Why would you want other parts of Thurston County (Lacey, westside Olympia and Tumwater) to become more like downtown Olympia? Because it is more valuable. Way more valuable.
Take two blocks, one nondescript block in downtown Olympia and another out in the westside.
Here’s what you have in downtown Olympia:
These are about as nondescript as you can get in downtown. One story blocks, about six or so businesses. I’m looking only at the north end of this block between Capitol Way and Columbia Street, bounded on the north by 5th Avenue.
Taken together, these businesses cover about 30,000 square feet and pay over $38,000 in property taxes each year.
So, now let’s move to the westside. This building is located at near the end of Harrison before it becomes Mud Bay:
In no way is this a new building. It was built in 1981 and the difference between it and the downtown half block is striking. The newest building in the downtown example dates to 1937. This westside building too is one story, but the lot it is one is dominated by road and parking. It was built in an era we’re still living through when how you’d drive somewhere was the most important aspect in development. The need for parking makes this much larger parcel (at almost 45,000 feet), much less profitable with only $17,000 in property taxes.
This is a difference between $1.27 in taxes per square foot and $.37 per square foot. The price of providing space for cars and making neighborhoods unwalkable is real.

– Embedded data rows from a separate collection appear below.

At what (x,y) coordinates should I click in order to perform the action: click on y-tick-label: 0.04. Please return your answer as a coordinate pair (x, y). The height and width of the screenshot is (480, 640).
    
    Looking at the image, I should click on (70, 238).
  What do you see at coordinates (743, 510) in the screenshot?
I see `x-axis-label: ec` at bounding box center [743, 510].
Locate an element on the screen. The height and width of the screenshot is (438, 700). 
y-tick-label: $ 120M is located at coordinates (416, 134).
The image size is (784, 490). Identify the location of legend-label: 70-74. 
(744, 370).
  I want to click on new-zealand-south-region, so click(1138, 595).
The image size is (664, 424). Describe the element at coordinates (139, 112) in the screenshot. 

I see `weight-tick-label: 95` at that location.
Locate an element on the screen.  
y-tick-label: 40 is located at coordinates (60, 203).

Strong Towns writes about this phenomenon, the older “blighted” areas of a community subsidizing the newer, shinier and automobile-centric developments. In the Strong Towns example, a series of closely packed buildings were leveled for a single Taco Johns, which removed much and the economic development from the land and replaced it with parking.
In an area like downtown Olympia, with even more housing coming on top of commercial activity, the need for large empty parking lots becomes less necessary. These aren’t just people orientate places, but they’re more productive by the acre.
And, because even the dense part of downtown Olympia pays property taxes to both the city and the county, everyone benefits from the high density productivity of these blocks.